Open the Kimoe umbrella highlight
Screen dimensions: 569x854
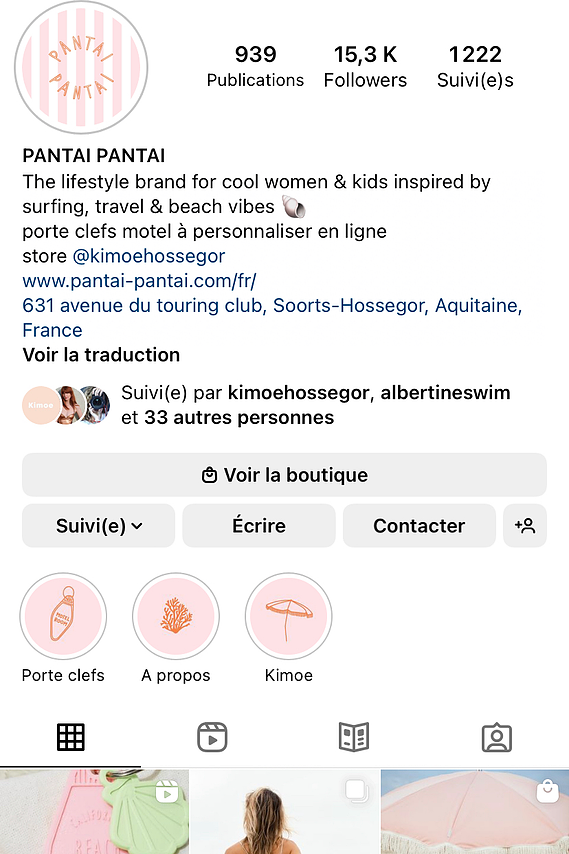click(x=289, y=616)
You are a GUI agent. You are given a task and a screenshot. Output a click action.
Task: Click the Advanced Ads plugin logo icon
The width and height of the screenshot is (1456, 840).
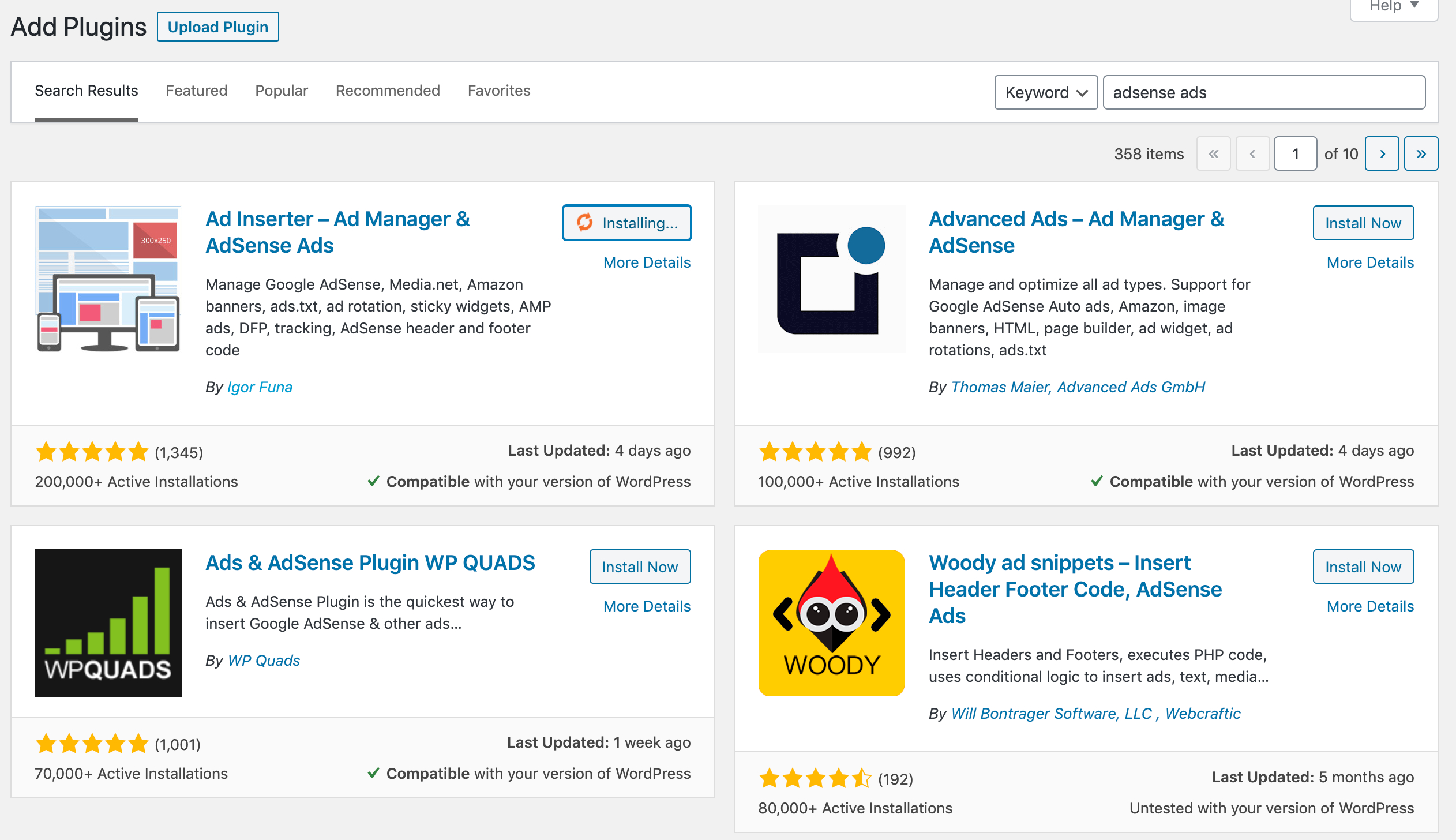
--
**WHAT TO PRODUCE:** Could you transcribe every entry above exactly, leaving out the images?

**EXERCISE SOLUTION:**
Open the Kimoe umbrella highlight
Screen dimensions: 569x854
click(x=289, y=616)
You are a GUI agent. You are given a task and a screenshot. Output a click action.
Task: Click the Advanced Ads plugin logo icon
The width and height of the screenshot is (1456, 840).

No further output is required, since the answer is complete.